Bunlar olurken halk kitlelerinin şu ya da bu kesiminde tepki birikiminin olması, olağan gelişmelerden sayılır. Nitekim bu tepkiler yer yer protestolar halinde dışa vurmakta; işçilerin, gençlerin, kadın emekçilerin, Kürt yoksullarının, küçük üretici ve küçük esnafın şu ya da bu talepleri için sesini yükseltenler olmaktadır. Bu yönlü gelişmeler, ekonomik-sosyal koşulların ağırlaşmasıyla birlikte daha dikkat çekici şekilde görülebiliyor. Burjuvazi ve tekelci sermayenin farklı grupları ve temsilcisi partileri de, iktidar ve muhalefet olarak bu gelişmelerin farkındadır.

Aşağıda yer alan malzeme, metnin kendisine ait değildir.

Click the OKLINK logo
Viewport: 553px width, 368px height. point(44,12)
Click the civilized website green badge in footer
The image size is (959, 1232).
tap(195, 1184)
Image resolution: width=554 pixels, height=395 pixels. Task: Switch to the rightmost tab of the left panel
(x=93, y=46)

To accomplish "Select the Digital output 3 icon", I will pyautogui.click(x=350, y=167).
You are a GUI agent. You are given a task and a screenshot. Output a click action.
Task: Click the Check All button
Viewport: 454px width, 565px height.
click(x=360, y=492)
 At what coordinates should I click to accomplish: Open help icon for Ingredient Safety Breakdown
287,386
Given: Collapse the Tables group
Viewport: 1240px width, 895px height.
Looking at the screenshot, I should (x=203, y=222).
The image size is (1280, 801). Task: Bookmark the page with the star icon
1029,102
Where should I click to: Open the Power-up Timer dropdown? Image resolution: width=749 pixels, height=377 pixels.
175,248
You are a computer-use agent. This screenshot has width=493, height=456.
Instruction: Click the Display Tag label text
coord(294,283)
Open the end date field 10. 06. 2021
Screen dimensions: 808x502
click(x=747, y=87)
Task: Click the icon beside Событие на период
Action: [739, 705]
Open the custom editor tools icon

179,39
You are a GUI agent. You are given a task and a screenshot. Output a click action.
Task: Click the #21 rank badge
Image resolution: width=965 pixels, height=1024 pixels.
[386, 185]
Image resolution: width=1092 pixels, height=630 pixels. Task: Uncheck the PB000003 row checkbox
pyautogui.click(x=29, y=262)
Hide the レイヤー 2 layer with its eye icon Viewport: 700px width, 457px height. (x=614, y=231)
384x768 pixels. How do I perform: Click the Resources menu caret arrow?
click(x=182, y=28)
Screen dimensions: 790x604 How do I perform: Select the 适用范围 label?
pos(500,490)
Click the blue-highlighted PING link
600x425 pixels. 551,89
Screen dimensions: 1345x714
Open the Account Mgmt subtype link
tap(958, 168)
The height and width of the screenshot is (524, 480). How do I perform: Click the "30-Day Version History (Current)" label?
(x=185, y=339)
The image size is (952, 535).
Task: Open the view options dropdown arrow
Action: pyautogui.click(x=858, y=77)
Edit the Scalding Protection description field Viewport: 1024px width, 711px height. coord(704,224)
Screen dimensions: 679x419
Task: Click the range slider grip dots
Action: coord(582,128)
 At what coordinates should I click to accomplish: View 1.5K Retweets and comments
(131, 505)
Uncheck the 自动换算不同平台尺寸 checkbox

Henüz halk muhalefeti, özellikle de işçi ve kent-kır emekçilerinin pahalılık, işsizlik, yoksulluk, açlık, hak yoksunluğu ve siyasal baskılara karşı itirazı, nispeten birleşmiş ve kitlesellik kazanmış bir biçimde ortaya çıkmamış olsa da, bu yöndeki bir gelişmenin daha ileri boyutlu direnişleri gündeme getirme olasılığını düşünerek iktidar muhalifi sermaye partilerinin yönetimleri, seçimler, parlamento, kuvvetler ayrılığı, başkanlık sistemi vb. gibi konuları öne çıkarmakta, toplumun bu konulara ilgisinin artmasından da yararlanarak tepkileri oy desteğine çevirmeye çalışmaktadırlar.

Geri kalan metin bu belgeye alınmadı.